Além de alcançar o objetivo inicial do projeto, ou seja, reconhecer se o resíduo era quimicamente estável ou não, foi, também, proposta uma solução economicamente viável para o problema. Calculou-se, primeiramente, a necessidade de realizar 10 mil viagens de caminhão para a retirada completa dos rejeitos. Isto não só geraria um alto custo como também liberaria toxinas com a movimentação da lama, causando um impacto no ecossistema.

A construção de uma espécie de barragem com chapas metálicas foi a solução encontrada, como explica o coordenador: “ A pilha de rejeitos estava depositada em uma minienseada da represa. Assim, optamos por colocar chapas no sedimento para isolar essa pilha. Com isso, não estarão mais em contato com a água da Juturnaíba. Finalmente, fizemos a sobreposição das chapas no solo para o plantio de uma vegetação simplificada, evitando, assim, que essa pilha de substratos ultrapassasse a barreira”.

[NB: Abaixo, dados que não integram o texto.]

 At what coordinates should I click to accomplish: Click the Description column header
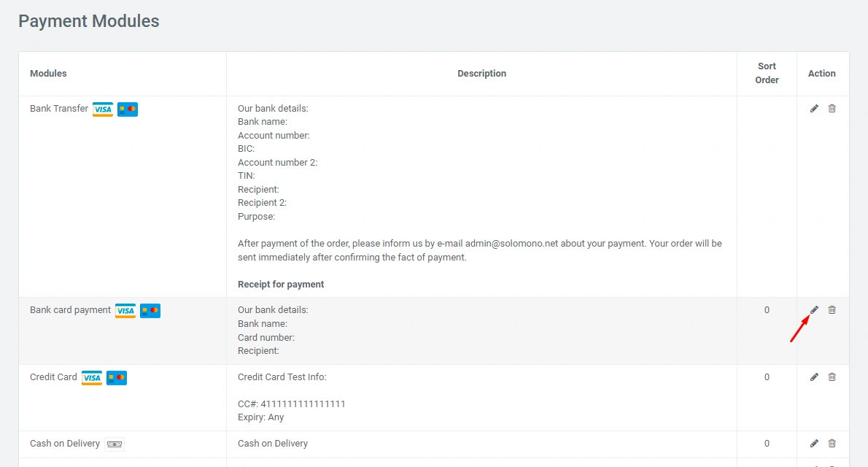point(481,74)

Segundo Julio Wasserman, o resultado final do projeto atendeu totalmente seu objetivo, isto é, identificar se o resíduo encontrado na represa era quimicamente estável ou não. Além disso, conseguimos reter a poluição daquele sistema de uma forma economicamente viável, conclui o professor. No mês de maio, ele apresentará sua tese de doutorado sobre o tema, no departamento de Geoquímica do Instituto de Geociências da UFF.